Using Filter on vectors

I am trying to use the filter function over a vector called dataset that is defined like so:

AK,0.89,0.98
AR,0.49,0.23
AN,0.21,0.78
...

And I want to get all of the values that contain a certain string, something like this:

(filter (contains "AK") dataset)

Which would return:

AK,0.89,0.98

Is it possible to do this using the filter function? I already iterate over the vector using doseq but I'm required to use filter at some point in my code. Thanks :)

Solution

The basic answer is yes, you can use filter to do this. Filter expects a predicate function i.e. a function which returns true or false. The filter function will iterate over the elements in the collection you pass in and pass each element from that collection to the predicate. What you do inside the predicate function is totally up to you (though you should make sure to avoid side effects). Filter will collect all the elements where the predicate returned true into a new lazy sequence.

Essentially, you have (long form)

(filter (fn [element] 
         ; some test returning true/fals) col)

where col is your collection. The result will be a LAZY SEQUENCE of elements where the predicate function returned true. It is important to understand that things like filter and map return lazy sequences and know what that really means.

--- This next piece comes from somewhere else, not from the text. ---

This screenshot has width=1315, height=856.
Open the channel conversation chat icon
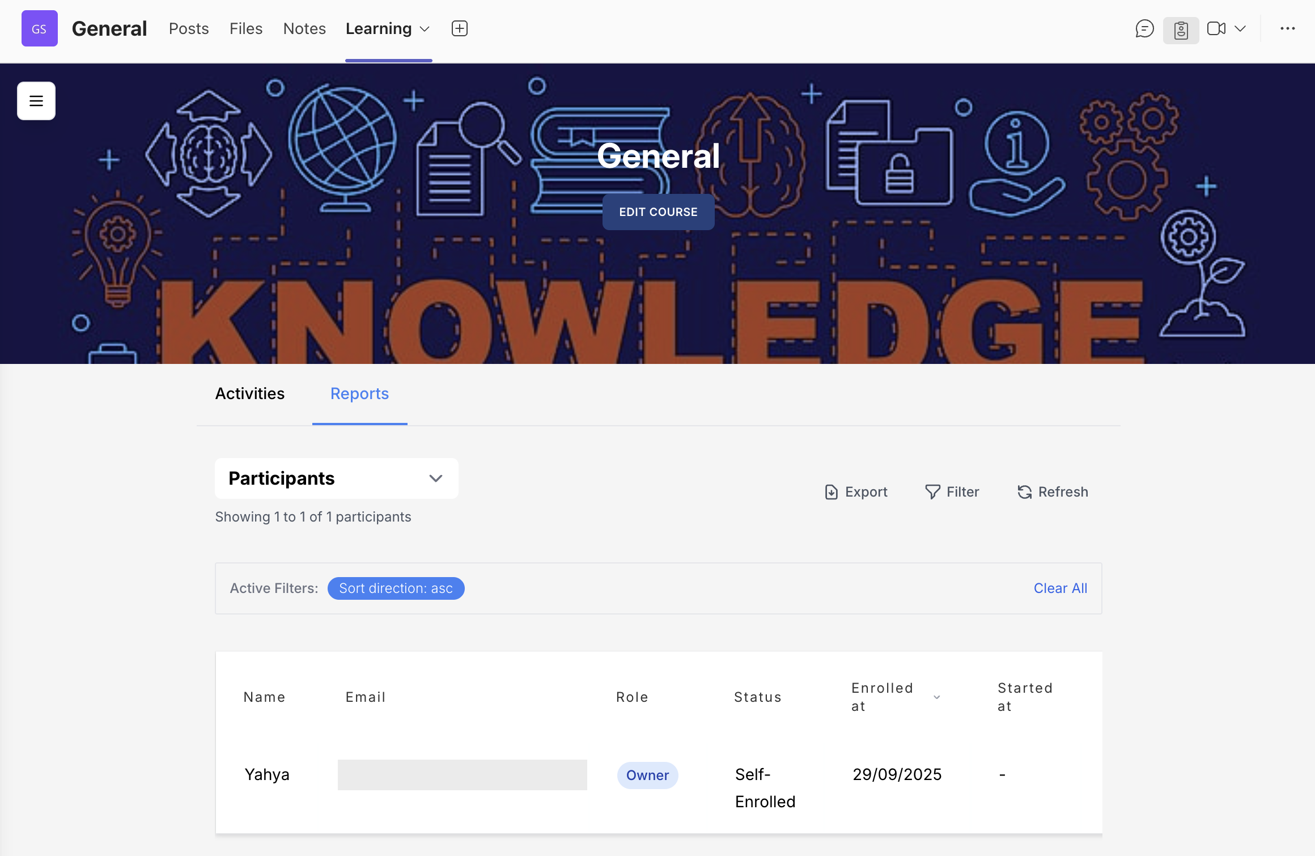pos(1144,28)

The critical bit to understand is the structure of your collection. In your description, you stated

I am trying to use the filter function over a vector called dataset that is defined like so:

AK,0.89,0.98 AR,0.49,0.23 AN,0.21,0.78 ...

Unfortunately, your description is a little ambiguous. If your dataset structure is actually a vector of vectors (not simply a vector), then things are very straight-forward. This is because it will mean that each 'element' passed to the predicate function will be one of your 'inner' vectors. The real definition is more accurately represented as

[
 [AK,0.89,0.98]
 [AR,0.49,0.23]
 [AN,0.21,0.78]
 ...
]

what will be passed to the predicate is a vector of 3 elements. If you just want to select all the vectors where the first element is 'AK', then the predicate function could be as simple as

(fn [el]
 (if (= "AK" (first el))
   true;
   false))

So the full line would be something like

(filter (fn [el]
         (if (= "AK" (first el))
           true
           false)) [[AK 0.89 0.98] [AR 0.49 0.23] [AN 0.21 0.78]])

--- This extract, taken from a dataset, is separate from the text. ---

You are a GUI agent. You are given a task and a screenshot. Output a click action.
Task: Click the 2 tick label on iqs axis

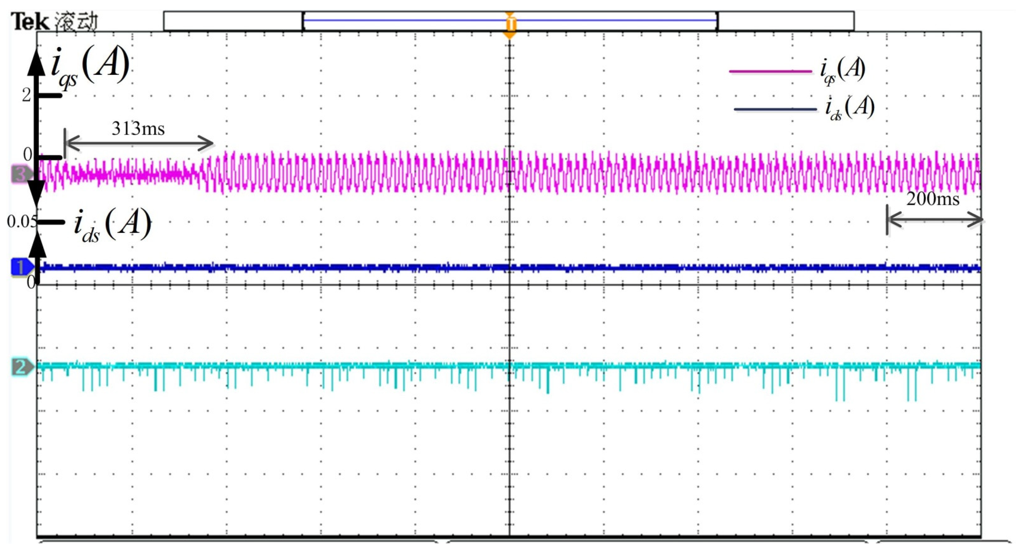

and that is just the start and very verbose version. There is lots you can do to make this even shorter e.g.

(filter #(= "AK" (first %)) [..])

If on the other hand, you really do just have a single vector, then things become a little more complicated because you would need to somehow group the values. This could be done by using the partition function to break up your vector into groups of 3 items before passing them to filter e.g.

(filter pred (partition 3 col))

which would group the elements in your original vector into groups of 3 and pass each group to the predicate function. This is where the real power of map, filter, reduce, etc come into play - you can transform the data, passing it through a pipeline of functions, each of which somehow manipulates the data and a final result pops out the end.

The key point is to understand what filter (and other functions like this, such as map or reduce) will understand as an 'element' in your input collection. Basically, this is the same as what would be returned by 'first' called on the collection. This is what is passed to the predicate function in fileter.

There are a lot of assumptions here. One of the main ones is that your data is strictly ordered i.e. the value you are looking to test is always the first element in each group. If this is not the case, then more work will need to be done. Likewise, we assume the data is always in groups of 3. If it isn't, then other approaches will be needed.